The SL3261 Salmonella typhimurium aro A live vaccine strain confers solid protection against oral challenge with virulent salmonellae, immunity persisting long after the vaccine has been cleared from the tissues. BALB/c mice immunized with SL3261 and later subjected to in vivo depletion of both CD4 + and CD8 + T cells had impaired recall of immunity to oral challenge with the virulent S. typhimurium C5, with increased mortality and higher bacterial loads in the reticuloendothelial system (RES). Selective depletion of CD4 + cells alone significantly impaired resistance both 8 and 14 weeks after vaccination as determined by estimation of bacterial numbers in organ homogenates. Depletion of CD8 + cells alone had less effect on immunity when performed at 8 weeks than at 14 weeks after immunization. Administration of anti-IFNγ or anti-TNFα antibodies also impaired recall of immunity, exacerbating a secondary infection in vaccinated mice. Challenge of T cell-depleted immune mice with virulent salmonellae caused hepatosplenomegaly with minute grossly visible focal lesions, and a marked increase in the number and severity of necrotic foci in spleen, liver and lymph nodes. A widespread mononuclear cell infiltrate was present. The histopathology in anti-IFNγ-treated mice was qualitatively similar to that seen in T-cell depleted mice. In contrast, in the anti-TNFα-treated mice splenomegaly was much less than in T cell-depleted mice. Granulomas were absent, no mononuclear infiltration was observed and there was severe necrosis; the lesions appeared similar to or worse than those seen in naïve mice. Surprisingly, IFNγ was detectable in sera of both controls and T cell-depleted mice on day 8 of the secondary infection, as well as in sera of anti-TNFα-treated mice on day 6 of infection.
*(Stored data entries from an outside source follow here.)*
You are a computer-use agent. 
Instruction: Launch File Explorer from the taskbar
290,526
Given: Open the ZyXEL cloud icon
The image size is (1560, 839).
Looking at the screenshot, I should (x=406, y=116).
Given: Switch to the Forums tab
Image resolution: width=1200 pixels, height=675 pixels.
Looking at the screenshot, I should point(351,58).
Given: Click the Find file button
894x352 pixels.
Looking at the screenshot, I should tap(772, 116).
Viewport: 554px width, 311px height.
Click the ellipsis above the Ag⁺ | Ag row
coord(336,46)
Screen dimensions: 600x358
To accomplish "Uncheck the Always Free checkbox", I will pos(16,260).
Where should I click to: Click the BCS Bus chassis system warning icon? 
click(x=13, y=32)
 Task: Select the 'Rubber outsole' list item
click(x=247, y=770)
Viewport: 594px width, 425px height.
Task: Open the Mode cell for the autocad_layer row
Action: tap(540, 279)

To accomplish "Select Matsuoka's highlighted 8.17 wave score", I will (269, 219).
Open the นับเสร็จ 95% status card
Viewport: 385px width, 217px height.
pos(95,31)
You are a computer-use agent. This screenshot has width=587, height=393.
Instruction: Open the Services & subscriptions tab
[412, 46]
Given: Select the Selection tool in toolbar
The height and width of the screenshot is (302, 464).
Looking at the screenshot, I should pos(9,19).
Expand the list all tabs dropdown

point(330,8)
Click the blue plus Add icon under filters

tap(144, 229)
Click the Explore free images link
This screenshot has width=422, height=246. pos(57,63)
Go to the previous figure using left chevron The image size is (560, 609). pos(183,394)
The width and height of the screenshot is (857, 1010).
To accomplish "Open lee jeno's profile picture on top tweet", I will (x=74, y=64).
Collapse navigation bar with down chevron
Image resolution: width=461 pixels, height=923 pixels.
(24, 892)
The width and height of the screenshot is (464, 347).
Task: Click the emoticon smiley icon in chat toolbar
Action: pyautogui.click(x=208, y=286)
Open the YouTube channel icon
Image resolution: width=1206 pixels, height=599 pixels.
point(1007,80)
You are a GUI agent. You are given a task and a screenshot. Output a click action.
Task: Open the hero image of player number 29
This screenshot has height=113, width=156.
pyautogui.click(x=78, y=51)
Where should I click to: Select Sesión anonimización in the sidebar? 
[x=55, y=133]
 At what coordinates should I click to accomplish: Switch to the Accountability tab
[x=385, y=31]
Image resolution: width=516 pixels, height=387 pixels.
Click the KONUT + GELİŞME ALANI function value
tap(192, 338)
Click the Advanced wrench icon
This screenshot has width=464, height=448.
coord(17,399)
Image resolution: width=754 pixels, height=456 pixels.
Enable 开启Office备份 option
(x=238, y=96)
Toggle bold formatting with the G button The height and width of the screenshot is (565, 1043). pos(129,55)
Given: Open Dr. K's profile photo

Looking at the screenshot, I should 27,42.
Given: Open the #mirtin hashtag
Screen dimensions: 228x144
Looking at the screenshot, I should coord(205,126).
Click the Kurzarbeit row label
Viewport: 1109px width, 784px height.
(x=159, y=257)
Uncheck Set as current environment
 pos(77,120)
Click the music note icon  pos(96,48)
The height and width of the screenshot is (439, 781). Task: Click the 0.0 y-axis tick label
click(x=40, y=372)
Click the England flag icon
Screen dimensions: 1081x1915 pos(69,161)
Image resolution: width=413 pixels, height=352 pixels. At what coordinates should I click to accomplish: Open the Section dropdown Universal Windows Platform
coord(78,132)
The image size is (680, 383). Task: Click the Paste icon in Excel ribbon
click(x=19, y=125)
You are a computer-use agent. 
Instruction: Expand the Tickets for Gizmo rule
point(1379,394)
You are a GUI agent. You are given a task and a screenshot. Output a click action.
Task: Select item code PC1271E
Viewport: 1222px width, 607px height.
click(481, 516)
The results indicate that T cells, IFNγ and TNFα are all important in the specific recall of immunity to virulent salmonellae conferred by immunization with live vaccines, with the effect of T cell and IFNγ depletion (marked macrophage infiltration) being qualitatively very different from that of TNFα neutralization (no mononuclear infiltrate or granuloma formation).